----- RECORDS SHOWN -----
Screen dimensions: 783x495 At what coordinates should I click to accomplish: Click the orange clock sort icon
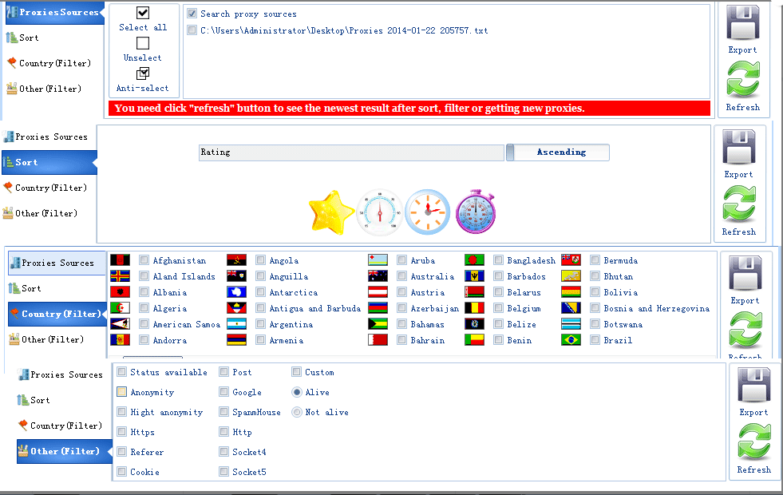(x=428, y=212)
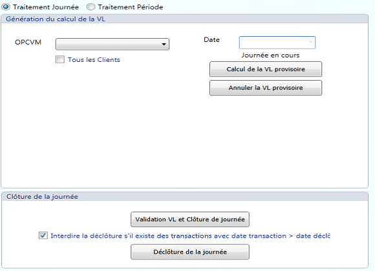Image resolution: width=375 pixels, height=271 pixels.
Task: Click the Tous les Clients label text
Action: (94, 60)
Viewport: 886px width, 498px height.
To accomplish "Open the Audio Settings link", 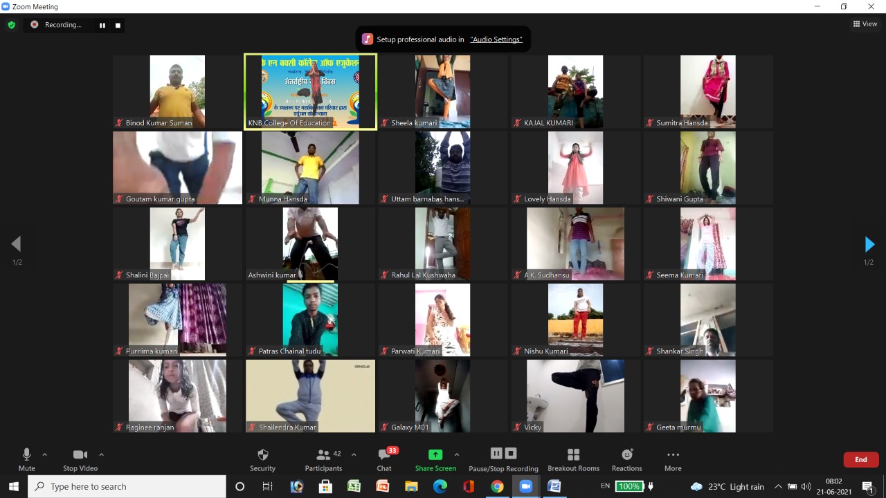I will (x=496, y=39).
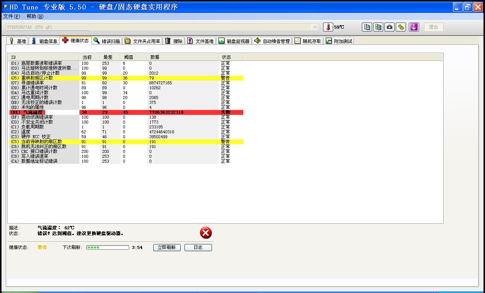
Task: Click the 立即刷新 refresh button
Action: click(x=166, y=247)
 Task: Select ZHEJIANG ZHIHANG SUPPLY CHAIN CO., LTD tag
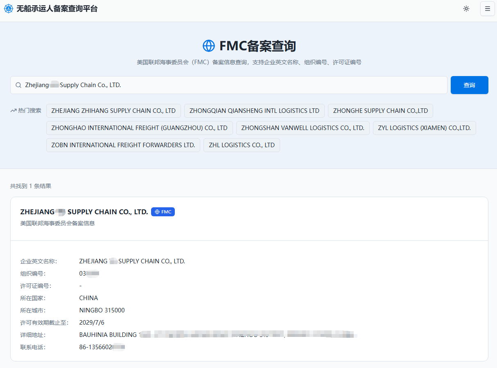click(113, 111)
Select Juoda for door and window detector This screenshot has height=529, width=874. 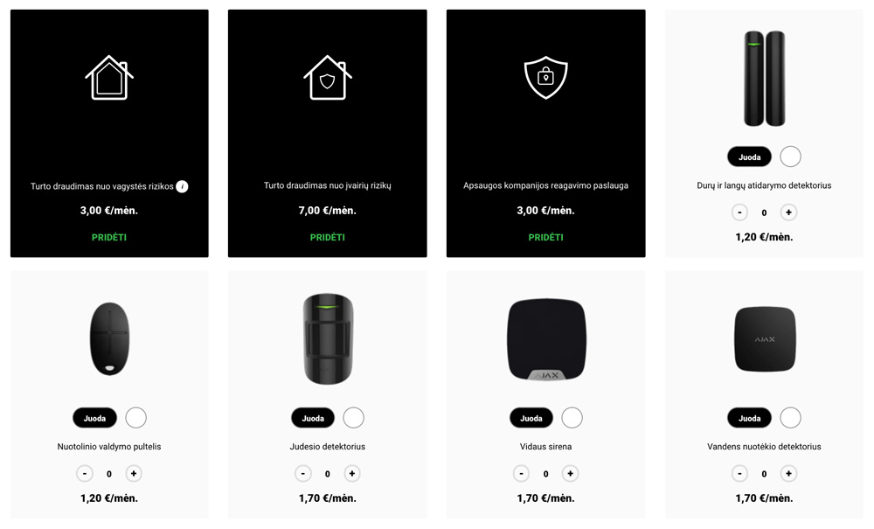coord(750,157)
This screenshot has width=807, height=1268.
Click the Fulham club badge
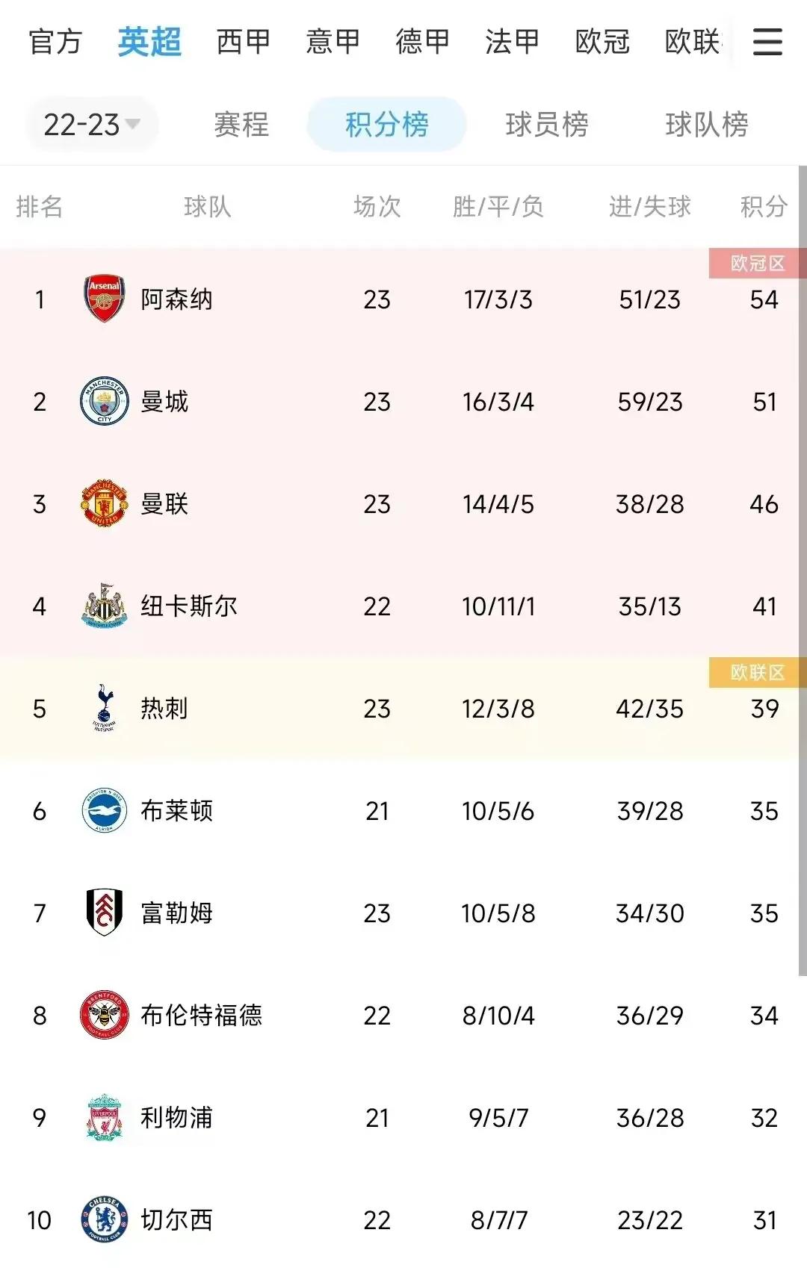pos(105,913)
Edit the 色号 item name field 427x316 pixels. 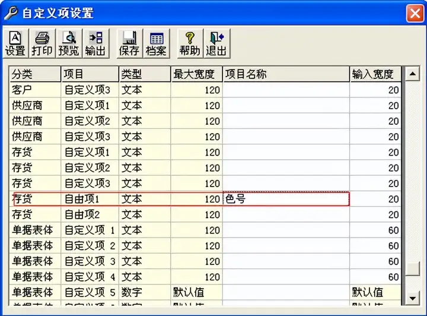click(286, 199)
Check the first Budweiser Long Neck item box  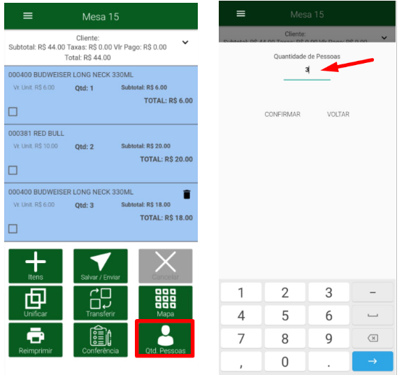pyautogui.click(x=13, y=112)
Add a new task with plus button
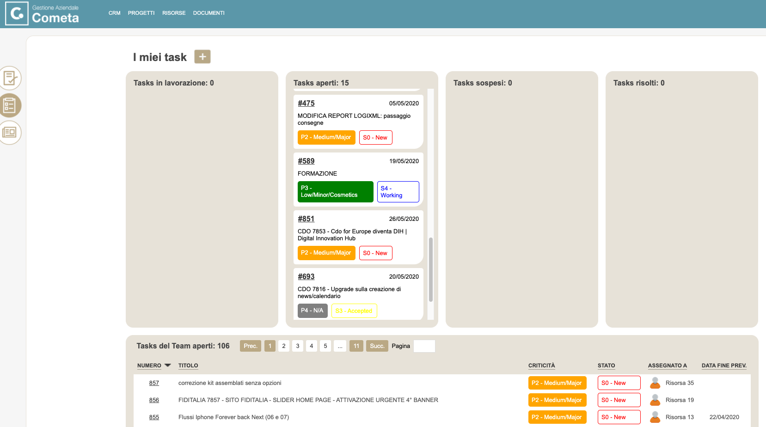The height and width of the screenshot is (427, 766). [202, 56]
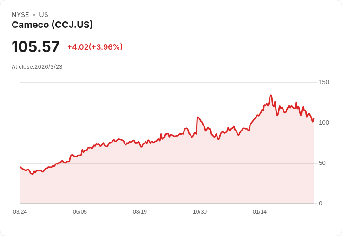Click the 150 y-axis label
This screenshot has width=342, height=236.
click(324, 82)
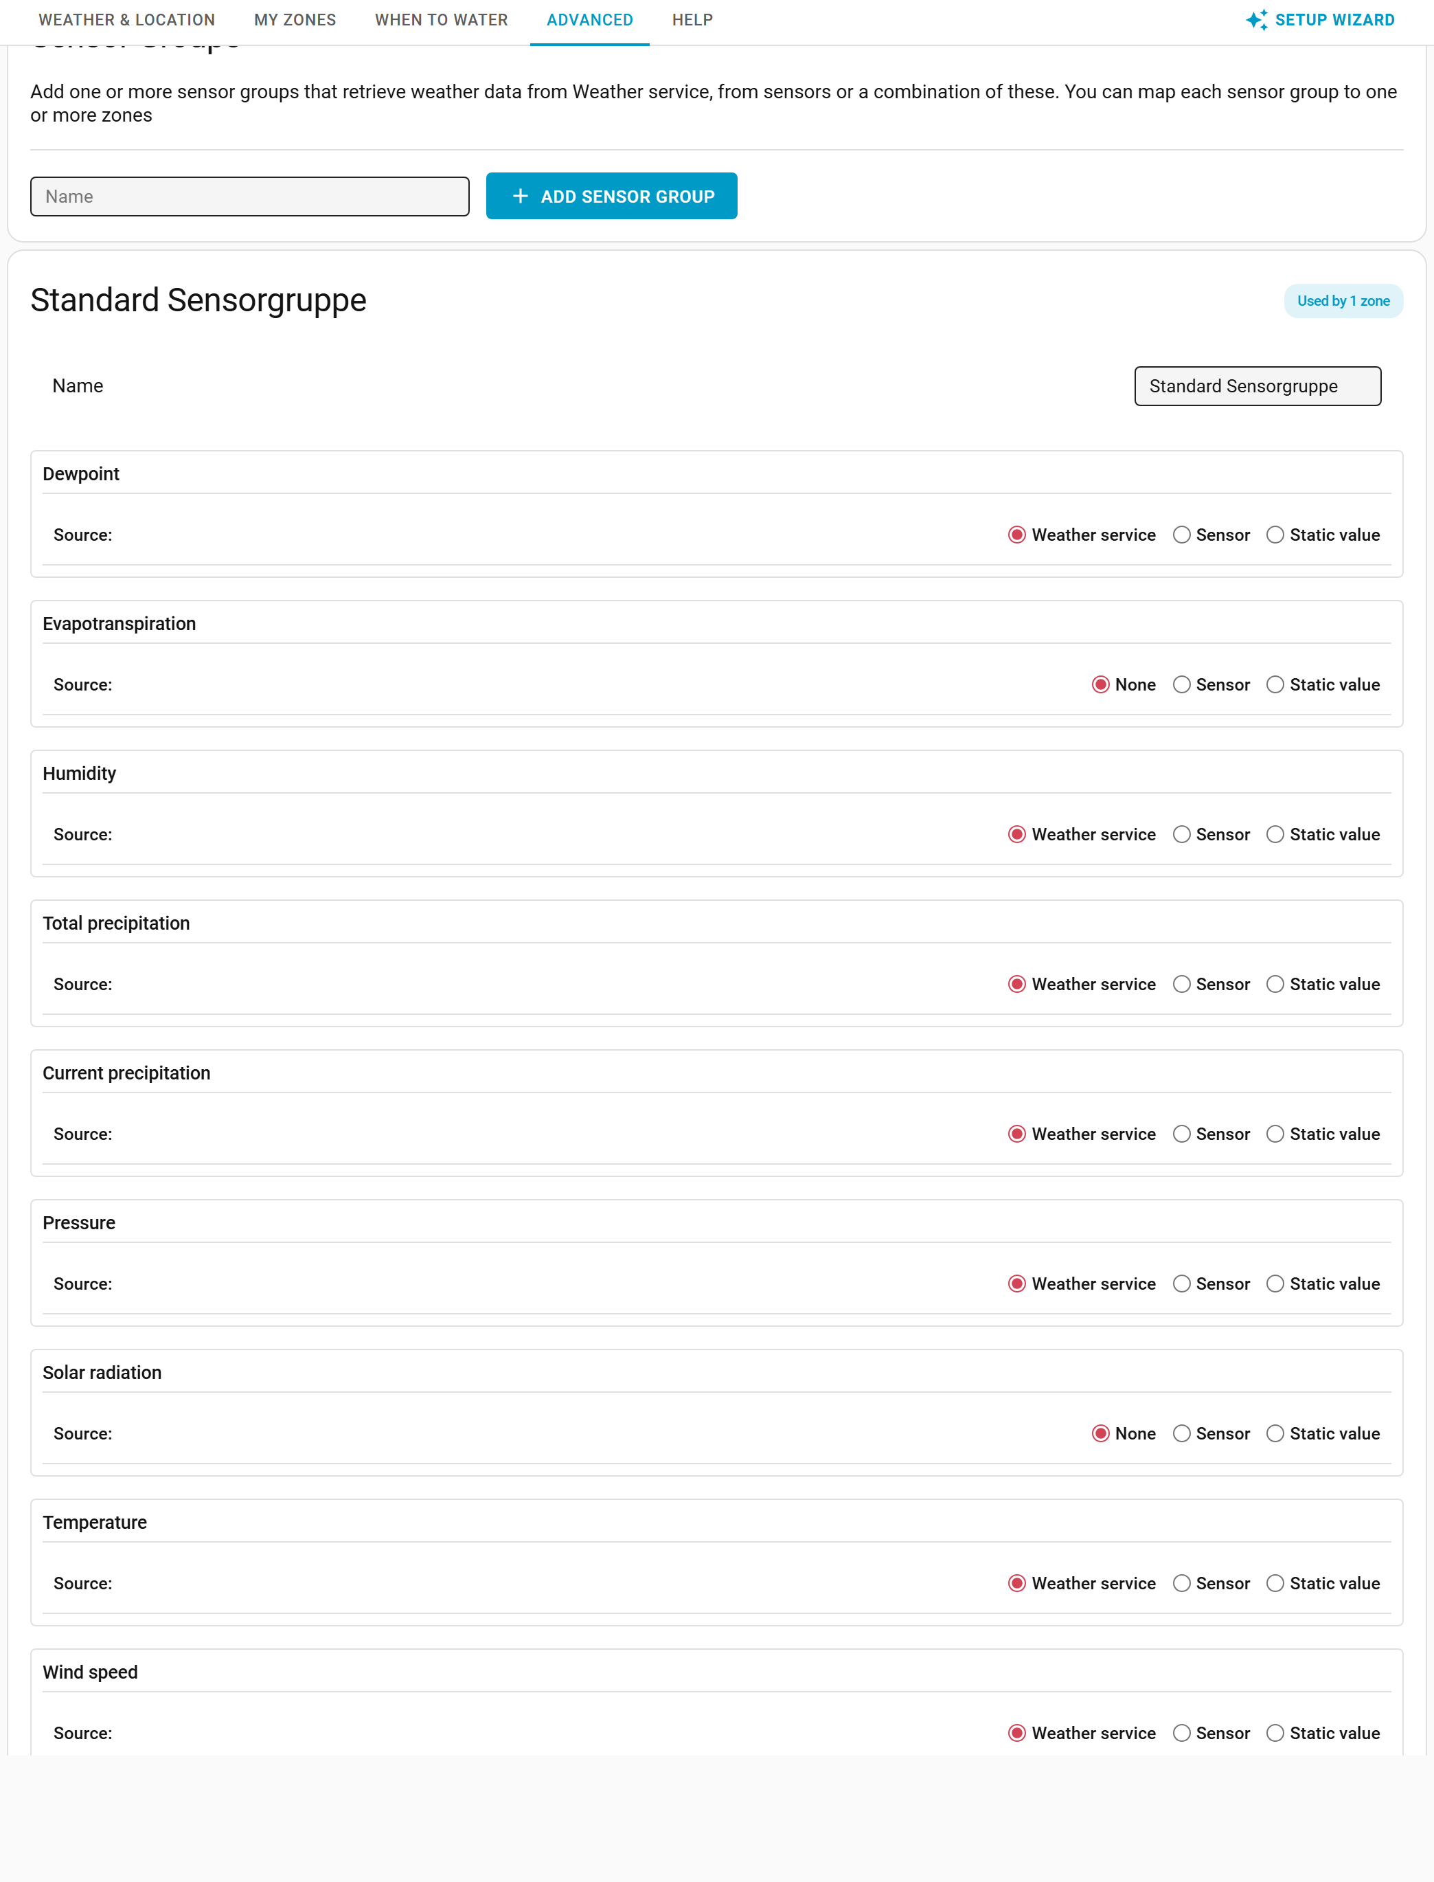Edit the Standard Sensorgruppe name field

click(x=1257, y=386)
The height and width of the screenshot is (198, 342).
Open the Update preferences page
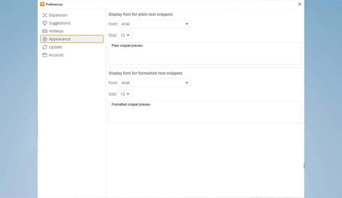coord(56,47)
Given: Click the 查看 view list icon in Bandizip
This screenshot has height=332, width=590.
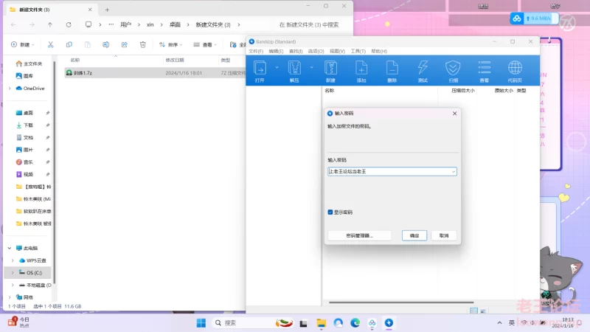Looking at the screenshot, I should (484, 69).
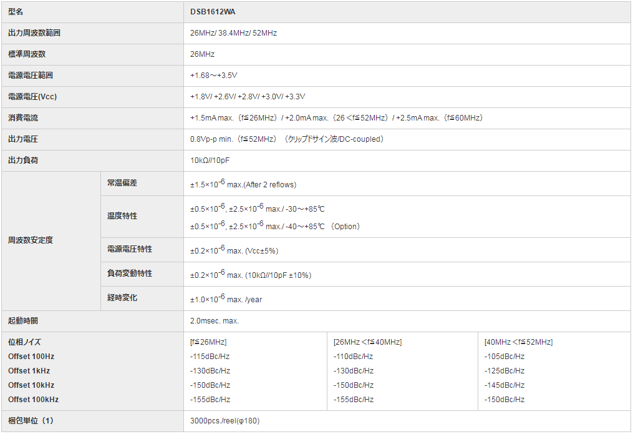Click the -40～+85℃ (Option) temperature line

pyautogui.click(x=275, y=226)
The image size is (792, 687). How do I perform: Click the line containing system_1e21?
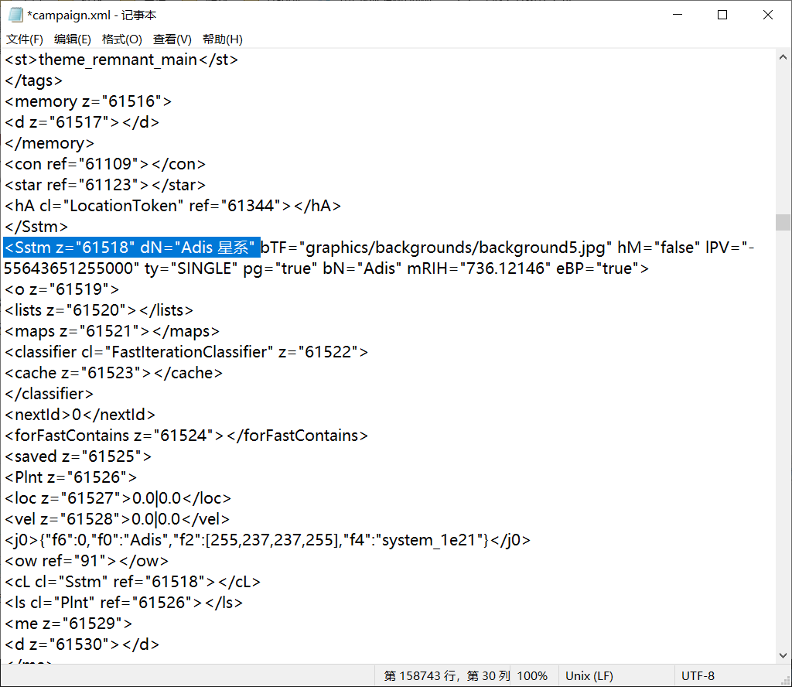click(x=267, y=540)
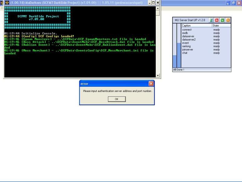The image size is (242, 182).
Task: Select the connect entry in the server list
Action: [x=187, y=30]
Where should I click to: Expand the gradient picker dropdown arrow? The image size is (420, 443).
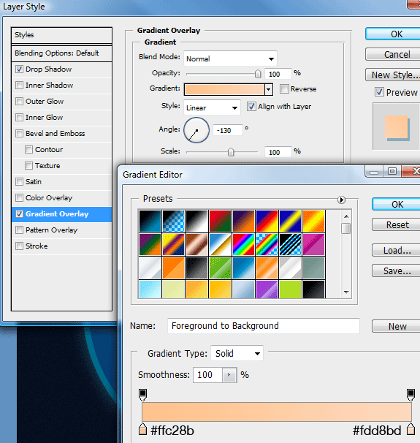click(269, 90)
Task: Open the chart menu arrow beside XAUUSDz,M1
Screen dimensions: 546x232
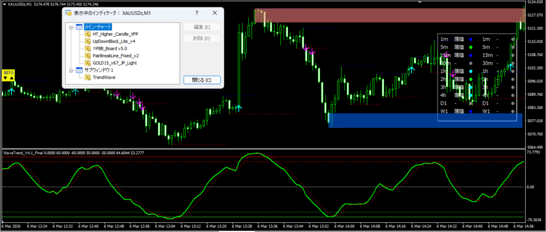Action: (4, 4)
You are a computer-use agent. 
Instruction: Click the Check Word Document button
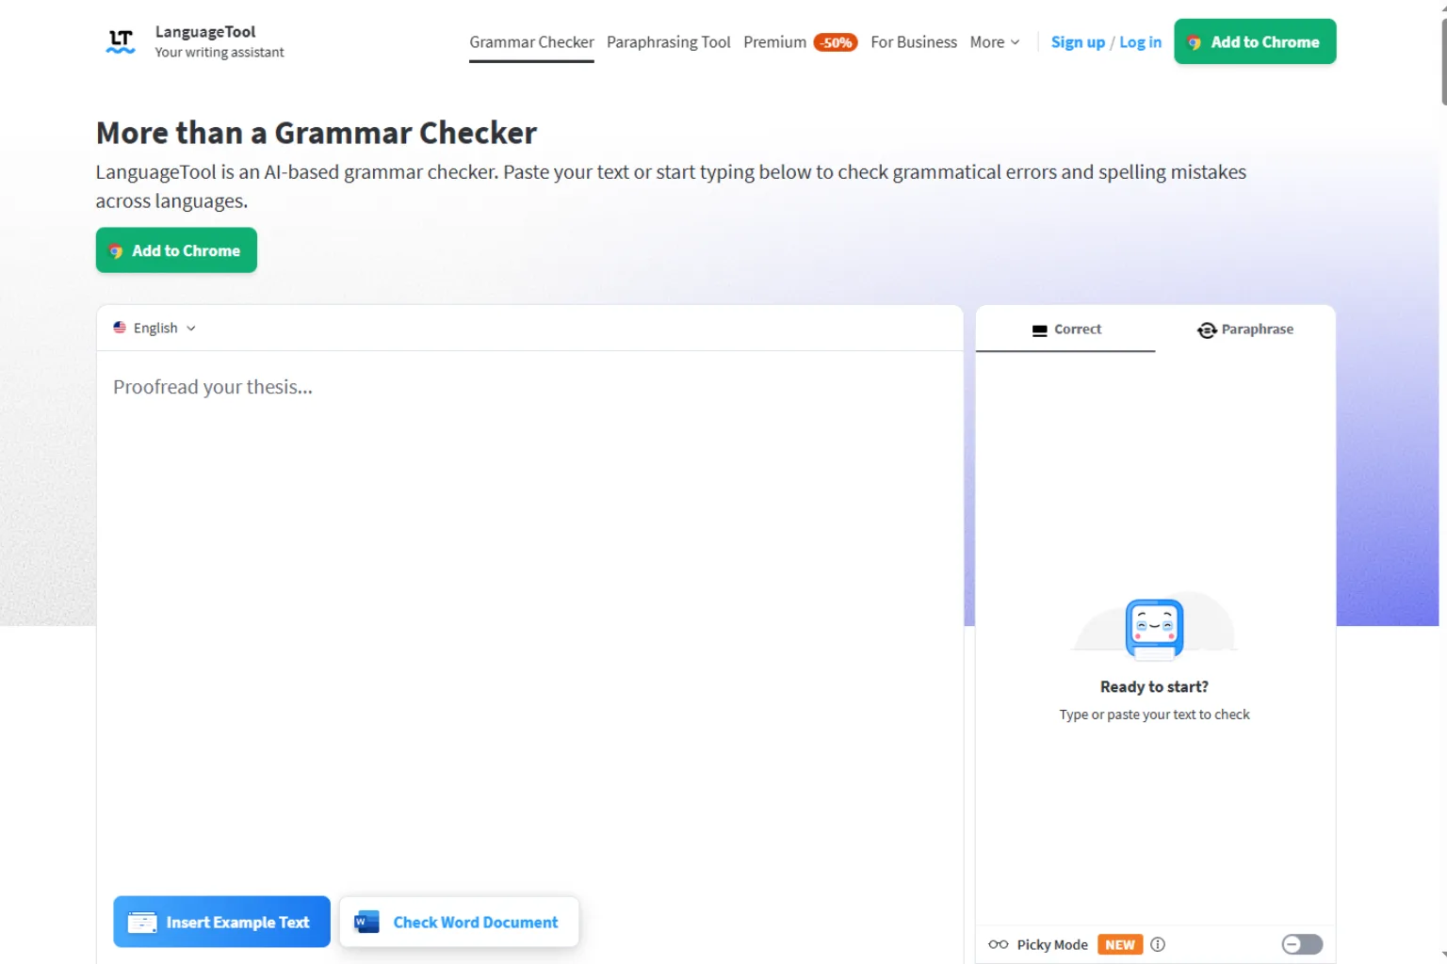pos(459,922)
-----
WHAT IS NEEDED.
Nothing but the lines from the one containing "Where should I" through the end of the entries is to be retyped, exactly as written and without pictures.

SOLUTION TO THE EXERCISE.
Where should I click to: Expand the gradient picker dropdown arrow? The image size is (420, 443).
click(269, 90)
Task: Open the chart menu arrow beside XAUUSDz,M1
Screen dimensions: 546x232
Action: (4, 4)
You are a computer-use agent. 
Instruction: Click the Check Word Document button
pos(459,922)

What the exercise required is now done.